The innovation economy: The future success of the United States is riding on it

This blog post is an excerpt from my recently published book iInnovate - A guide for engaging in the innovation economy. I wrote the book and started a business, called iInnovate Leadership Network, to help guide, support, and inspire innovators, entrepreneurs, and business builders interested in growing valuable companies that improve the lives of all stakeholders and the communities where they live and work. I believe innovation and entrepreneurship is what has made this country great, and will continue to do so in the future.
Enjoy the read!
The United States has become a great economic power because of its ability to innovate, and enable entrepreneurs to grow companies based on their creativity, drive, and ingenuity. Our laws and culture allow for the free flow of talent and money to game-changing inventions. We celebrate the entrepreneurial spirit and closely guard the American dream. We believe that the rewards of our capitalist society should be available to anyone with the creativity, determination, and hard work to pursue them. Although we clearly have not achieved this objective yet, the United States is the leading innovation economy in the world, and a model that other countries wish to emulate.

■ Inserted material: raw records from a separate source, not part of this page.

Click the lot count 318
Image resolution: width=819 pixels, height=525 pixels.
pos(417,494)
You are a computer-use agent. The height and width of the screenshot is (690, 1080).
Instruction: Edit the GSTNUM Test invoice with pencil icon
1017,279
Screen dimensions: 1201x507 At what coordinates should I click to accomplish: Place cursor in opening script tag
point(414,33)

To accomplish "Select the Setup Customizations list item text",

The United States, however, cannot take its innovation excellence for granted, as globalization has rapidly enabled other countries to catch up and in some areas even surpass the United States. A Gallup study based on Census Bureau data, ranked the United States twelfth in 2015 among developed nations in terms of business start-up activity per capita. Even more alarming is that business start-ups have been declining steadily in the United States over the past thirty years, and now annual business deaths outnumber starts.

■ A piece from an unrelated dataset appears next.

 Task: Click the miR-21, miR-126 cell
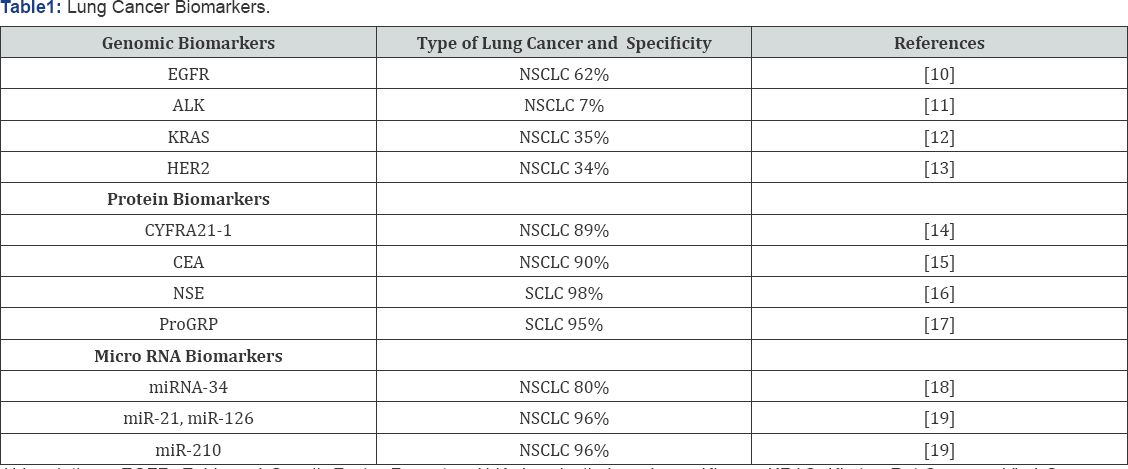188,418
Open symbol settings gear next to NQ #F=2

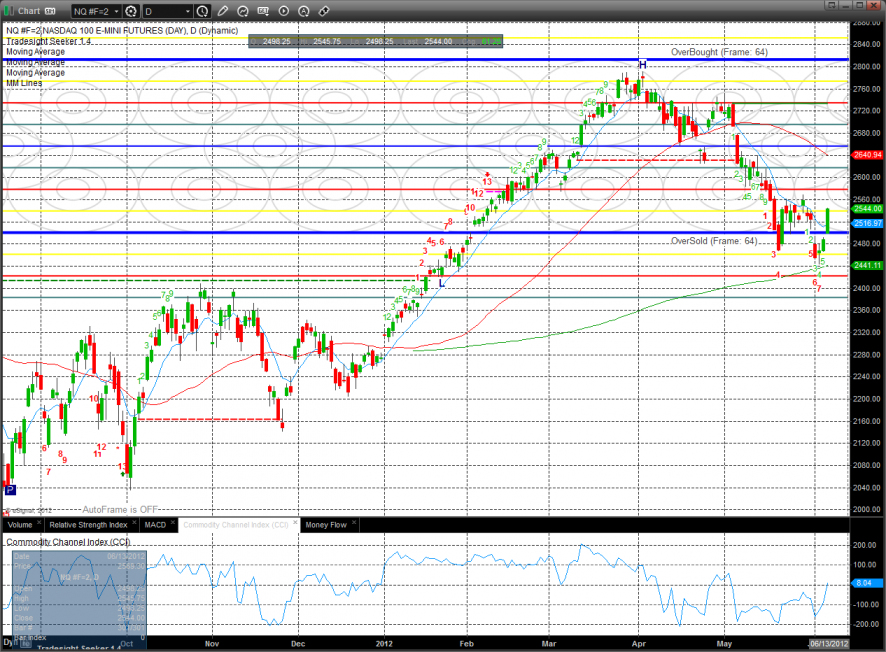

In order to reverse this trend, and retain our competitive innovation advantage in the world, we will need more people trained and ready to participate in the innovation economy; additional investments in education, new innovation, and entrepreneurship; and the will to include as many individuals as possible in the innovation economy.

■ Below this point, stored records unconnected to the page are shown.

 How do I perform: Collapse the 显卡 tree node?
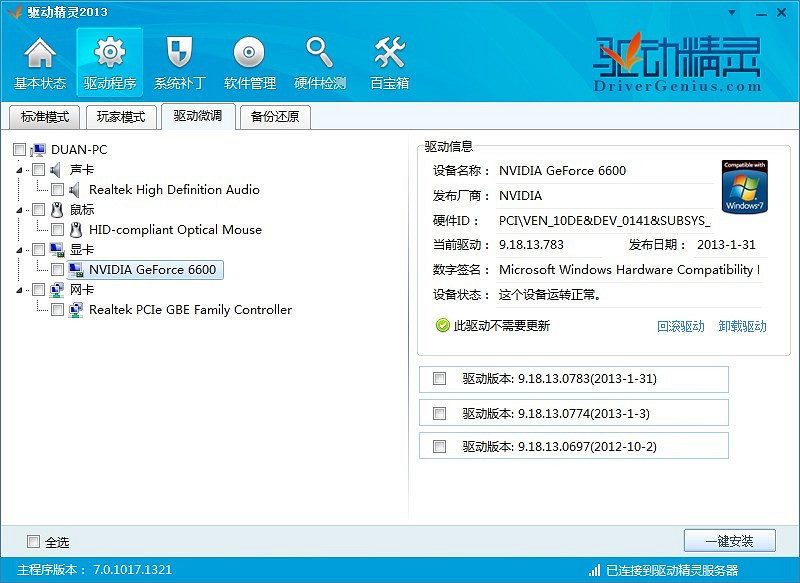pos(19,250)
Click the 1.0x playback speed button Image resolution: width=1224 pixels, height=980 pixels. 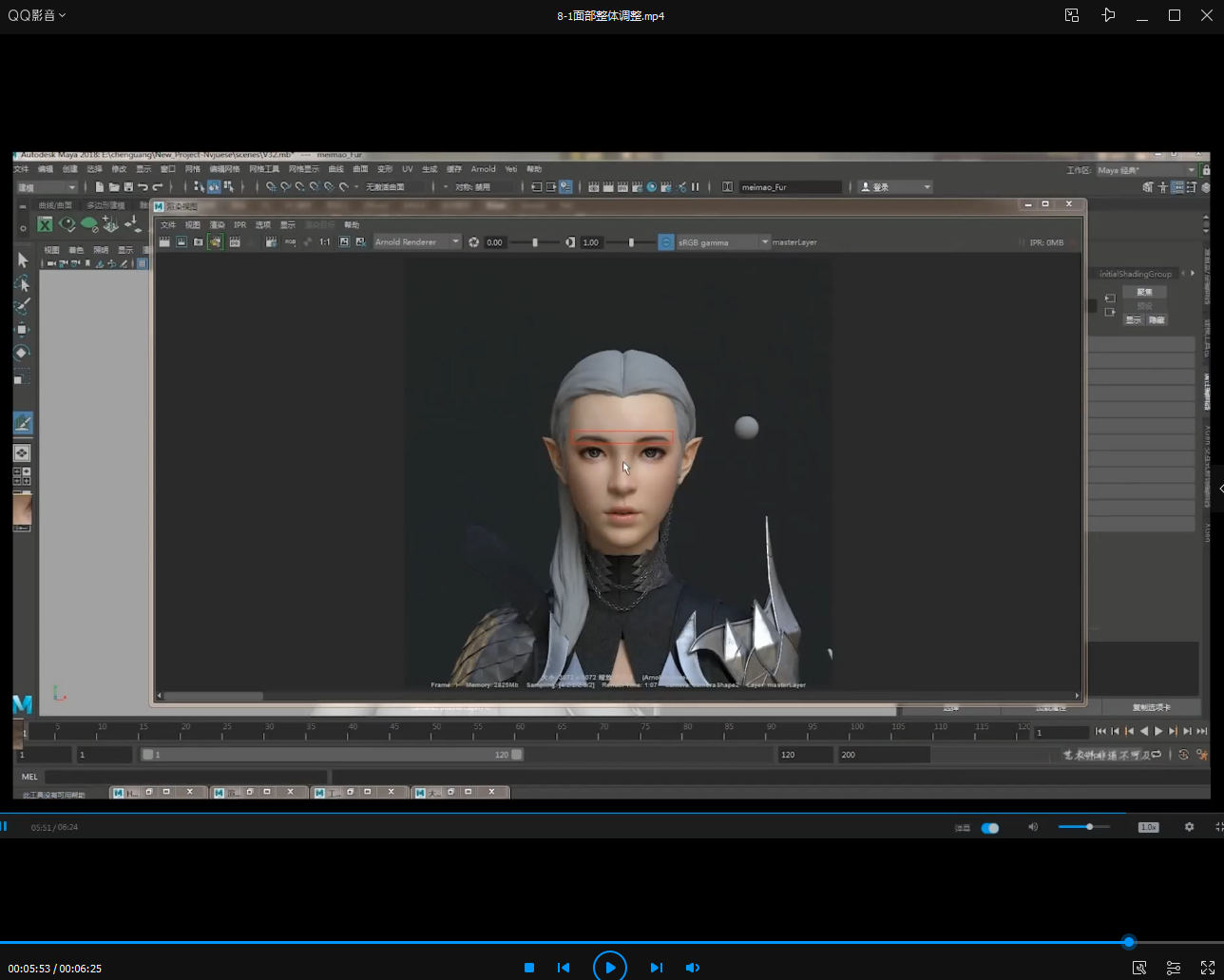point(1148,828)
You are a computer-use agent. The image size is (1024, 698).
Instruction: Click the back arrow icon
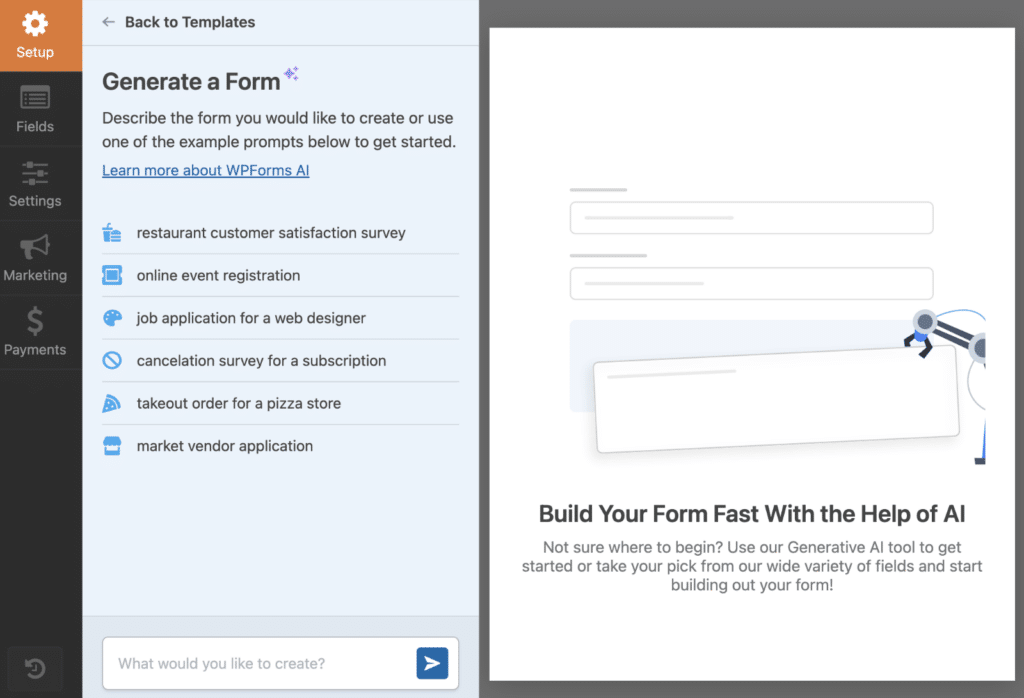point(108,22)
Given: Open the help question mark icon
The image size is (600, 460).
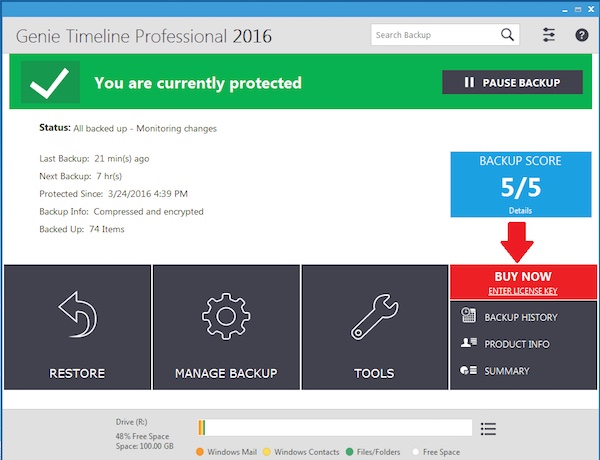Looking at the screenshot, I should click(581, 35).
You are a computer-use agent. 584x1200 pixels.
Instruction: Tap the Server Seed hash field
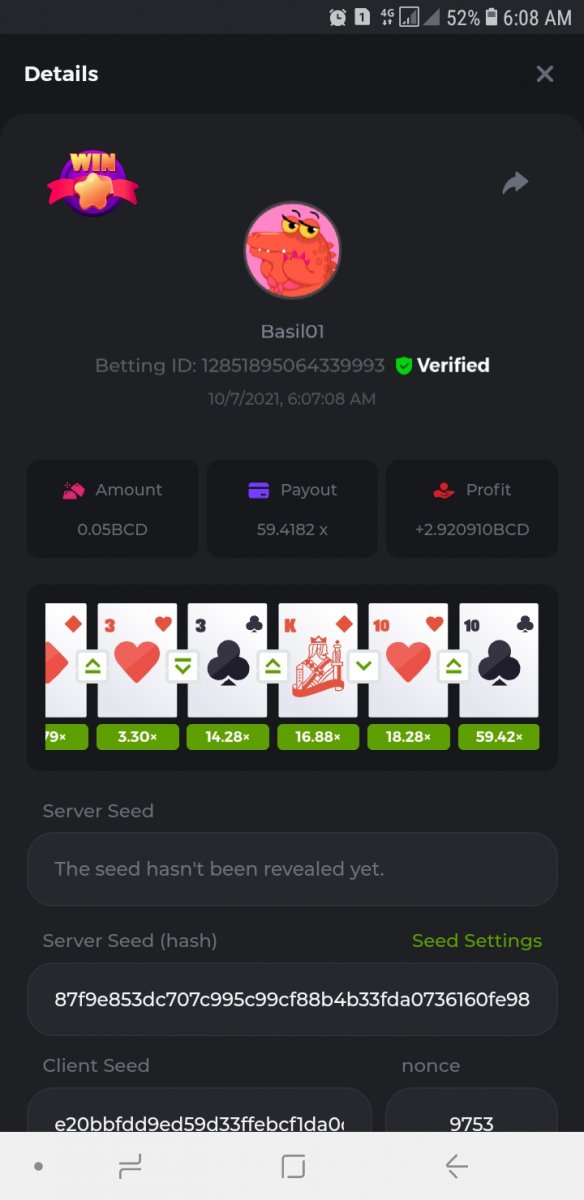click(292, 999)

This mandate, if you will, is only becoming greater as innovation speeds up the rate of change and greatly alters the way we work and live.
For some, this is a scary proposition. For others, willing to embrace the challenges and opportunities that innovation brings, it is a very exciting time. If you would like to be part of the changes that are inevitably occurring, this is an invitation to come aboard and join the exciting opportunities that await you within the innovation economy. Get started on your own innovation journey so you can be counted as one who claims “iInnovate” and have changed the world for the better.